В послеспидовом - постапокалиптическом - пейзаже общегейская наша реальность темнела непроглядно, незнаемо. Куда ни ткнись, в какое злачное место ни пойди - всюду свежая смерть и от тебя к ней - каких-нибудь шесть степеней взаимного спанья. Не более. Да вот тратить на страх наличную на счету жизнь казалось непозволительным - не хотелось - не моглось. Есть у тебя СПИД, нету - одно из двух; и большинство решило, что и выяснять не стоит. Тем летом, что в "Морозиле" брикстонской, что у "Кинки-Галинки", что в "Тролле", под экстази да последний летний хит ("Братцы, сестрицы, и нас отведите к обетованной земле") рассеивались темноты начальных спидных лет, дрожь ослабевала - некое дружество встало, сплотилось, и воровская честь окрасила каждый поцелуй. Тренажерные залы ввели в обиход иные пропорции - новый силуэт. Дудочниками поколения, новогаммельнскими крысоловами - гееловами - пели Пет Шоп Бойз, выводя свежих накачанных гомиков (на слово "гей" в том году смотрели косо) из каморок-кладовок-чуланов на танцпол, в танцзал, в гостиную. Выдвижение в общество, ввысь, совпало с экономическими сдвигами, - заговорили о "голубом капитале". В период штиля - тетчеризм угомонился, новый социализм не вызрел, - пошла игра в монополию с лондонской недвижимостью. Какой-нибудь гей, арендатор бутербродной на Старой Комптон-стрит, вскоре оказывался владельцем всего квартала. В тот год Сохо заняли голубые. Какое-то брожение шло по городу, некий праздник непослушания. Второе по счету лето любви в Лондоне: поколение экстази, эльфам подобно, выплодилось из лесу, без спросу тусуясь по загородным складам и лондонским городским паркам. Полиция, как водится, плелась позади, отставая на пару ходов, прибывая к шапочному разбору. Я переехал в отельчик в Сохо, пообок площади, в семнадцатом веке строенный, заново отделанный, и предался вест-эндским утехам и наслаждениям.

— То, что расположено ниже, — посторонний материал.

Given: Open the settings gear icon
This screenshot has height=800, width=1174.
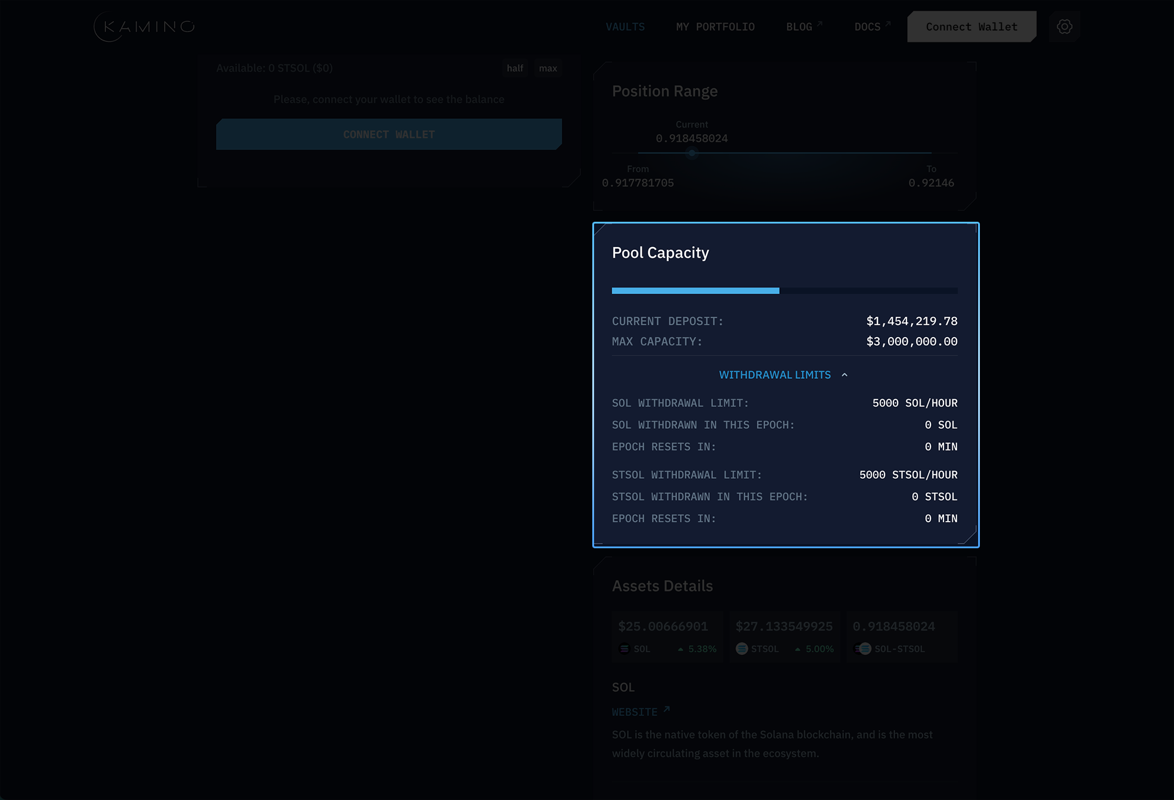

Через улицу от театра жила чета, Балли Уолш и Джон Мейбери. Знались мы уже пару лет, при посредстве содружественной нам - соужасной - Фионы Расселл-Пауэлл; сближаться же не сближались. Ныне сдружились мы с Балли теснейше, и топал я, отыграв, еженощно через улицу в дивное дружество бедовых дизайнеров-дискарей-дельцов (нарко-, разумеется), что, на пол сев, разделывали мир вдрызг. Дым мириада куримых сигарет завитками вился вокруг голов в осколках света с недвижного диско-шара. Балли и Джон, красотой блиставшие - оба, оба во блеском блесток облитых теннисках, друг поперек друга крестом лежали на полу. Порой на меня, входящего, скатывались по лестнице певицы "Бананарамы". Порою, на каблуках полуметровых, весь во цельном латексе, с прорезью разве для рта, ковылял в коридоровом мраке Ли Боури, истинный Дарт Вейдер, только чистейшей голубизны. Девушка с голосом Элизы Дулиттл звалась Княжна Джулия. Был еще диджей Таллула и пара плотничаньем промышлявших геев, Алан и Фритц. Чуть ли не каждый щеголял балаганным прозванием: Энди Грек, Чистильщик Гари, Космическая Королевна. В этой компании был я новичком, преуспевшим - может, и чересчур, - только не в том, что тут уважалось. Так что держался я тихохонько, всё уповая, что не приметит никто моего имени, красным неоном в гостином окне, башенном, восьмигранном, мигавшего через улицу с той, театральной, стороны. Джона, Балли и Алана пригласил я на спектакль - пришли; предсказуемо поплевались. Сказали: театр - старьё. Были правы. Но кое-что общее в тот вечер за ужином в нас таки обнаружилось: прояснилось в беседе. Все мы, каждый из четверых, отлюбили Энтони Прайса.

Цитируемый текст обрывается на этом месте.